Parte di un file di dati:
######

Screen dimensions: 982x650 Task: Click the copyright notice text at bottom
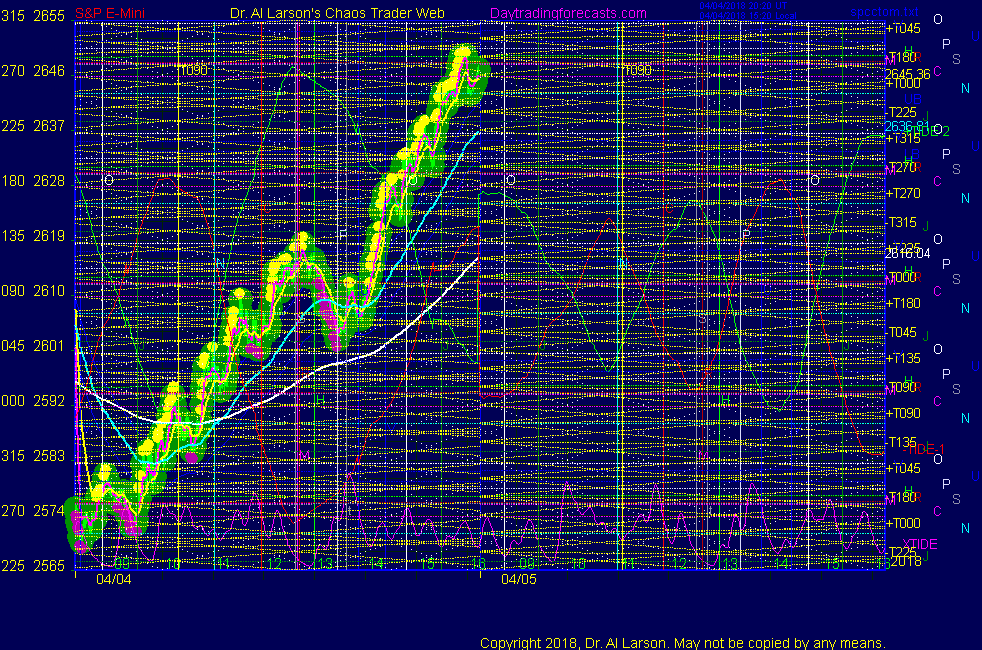(682, 642)
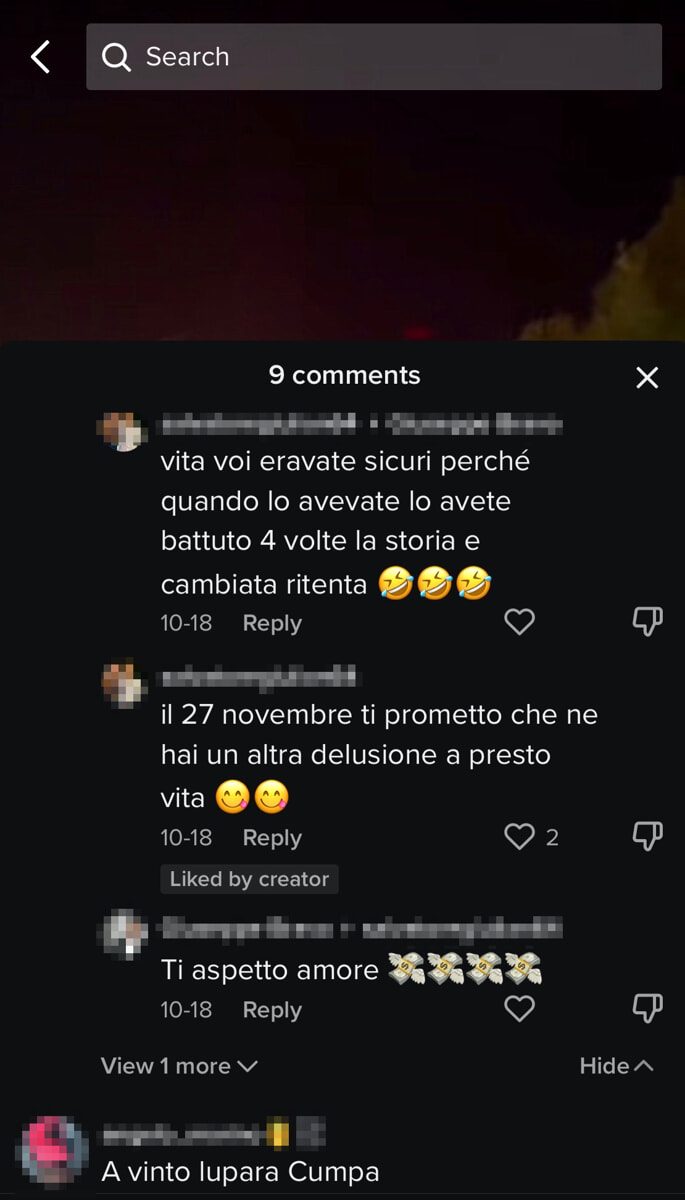
Task: Dislike the comment starting 'vita voi eravate'
Action: pyautogui.click(x=648, y=622)
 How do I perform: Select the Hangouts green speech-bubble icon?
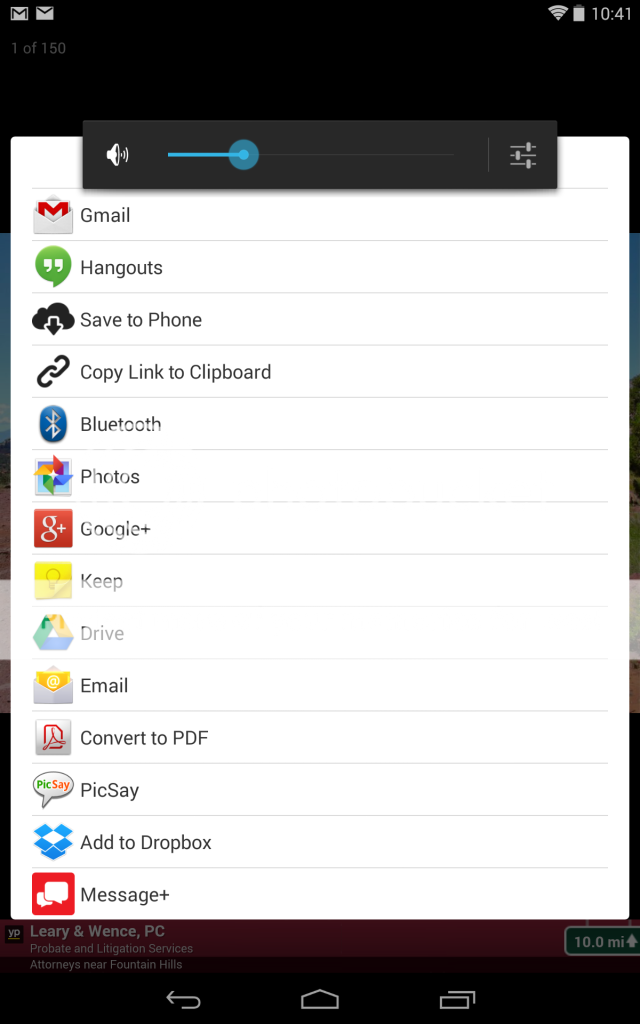[x=53, y=266]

######

**CONSEGNA:** Ricopia il materiale sostituendo "green" con "blue", senza cambiare nient'altro. Non includere le immagini nella risposta.

**SOLUZIONE:**
Screen dimensions: 982x650 Task: Click the copyright notice text at bottom
(682, 642)
Task: Dislike the comment starting 'vita voi eravate'
Action: pyautogui.click(x=648, y=622)
 How do I perform: Select the Hangouts blue speech-bubble icon?
[x=53, y=266]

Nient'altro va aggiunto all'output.